(Records contained in a dataset)
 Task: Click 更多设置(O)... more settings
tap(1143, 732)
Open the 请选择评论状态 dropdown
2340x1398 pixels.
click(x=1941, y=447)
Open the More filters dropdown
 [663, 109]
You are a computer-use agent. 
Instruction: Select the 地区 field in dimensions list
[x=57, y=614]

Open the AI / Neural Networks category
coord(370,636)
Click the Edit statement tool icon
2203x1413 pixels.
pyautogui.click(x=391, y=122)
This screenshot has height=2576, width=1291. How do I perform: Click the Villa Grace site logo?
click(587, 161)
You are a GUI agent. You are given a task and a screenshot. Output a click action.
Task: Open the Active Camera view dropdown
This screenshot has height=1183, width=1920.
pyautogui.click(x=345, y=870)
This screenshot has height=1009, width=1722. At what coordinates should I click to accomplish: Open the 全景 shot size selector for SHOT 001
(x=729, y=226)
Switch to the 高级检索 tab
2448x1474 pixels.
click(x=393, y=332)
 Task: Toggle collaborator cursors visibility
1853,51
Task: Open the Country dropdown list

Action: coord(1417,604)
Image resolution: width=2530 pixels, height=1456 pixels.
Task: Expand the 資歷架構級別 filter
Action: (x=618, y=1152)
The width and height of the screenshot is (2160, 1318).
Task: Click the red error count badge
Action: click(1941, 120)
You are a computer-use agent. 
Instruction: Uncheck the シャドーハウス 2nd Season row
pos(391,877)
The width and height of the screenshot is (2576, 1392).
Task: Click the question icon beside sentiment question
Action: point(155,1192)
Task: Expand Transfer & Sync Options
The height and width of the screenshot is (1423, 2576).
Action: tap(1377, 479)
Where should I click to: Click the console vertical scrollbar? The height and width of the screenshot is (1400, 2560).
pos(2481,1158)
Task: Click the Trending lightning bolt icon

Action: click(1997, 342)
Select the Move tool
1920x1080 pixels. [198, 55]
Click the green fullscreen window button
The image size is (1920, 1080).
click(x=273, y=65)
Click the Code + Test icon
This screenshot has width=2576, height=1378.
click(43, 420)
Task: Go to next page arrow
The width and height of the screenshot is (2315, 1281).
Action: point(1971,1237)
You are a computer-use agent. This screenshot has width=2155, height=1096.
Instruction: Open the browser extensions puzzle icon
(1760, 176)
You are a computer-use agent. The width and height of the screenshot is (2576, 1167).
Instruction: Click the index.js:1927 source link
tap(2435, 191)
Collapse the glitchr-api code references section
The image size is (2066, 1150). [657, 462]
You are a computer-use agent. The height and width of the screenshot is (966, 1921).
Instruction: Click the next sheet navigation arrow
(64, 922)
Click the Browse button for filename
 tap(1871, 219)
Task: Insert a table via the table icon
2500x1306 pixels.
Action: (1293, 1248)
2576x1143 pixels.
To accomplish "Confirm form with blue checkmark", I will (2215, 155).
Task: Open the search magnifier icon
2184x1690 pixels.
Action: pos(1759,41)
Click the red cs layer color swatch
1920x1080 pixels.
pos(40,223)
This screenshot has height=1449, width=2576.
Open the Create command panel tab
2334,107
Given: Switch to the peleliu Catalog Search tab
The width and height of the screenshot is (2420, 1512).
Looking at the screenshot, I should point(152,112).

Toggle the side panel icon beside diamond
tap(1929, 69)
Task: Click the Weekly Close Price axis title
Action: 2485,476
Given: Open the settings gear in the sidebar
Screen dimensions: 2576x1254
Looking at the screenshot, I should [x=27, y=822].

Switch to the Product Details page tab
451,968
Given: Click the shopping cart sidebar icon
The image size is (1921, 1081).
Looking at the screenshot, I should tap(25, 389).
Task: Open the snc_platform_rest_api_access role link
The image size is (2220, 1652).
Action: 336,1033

YOUR ASSIGNMENT ::
Only lines with the word "sidebar" are needed. Copy them from the preceding records.

OUTPUT OF THE EXERCISE ::
Given: Open the settings gear in the sidebar
Given: Click the shopping cart sidebar icon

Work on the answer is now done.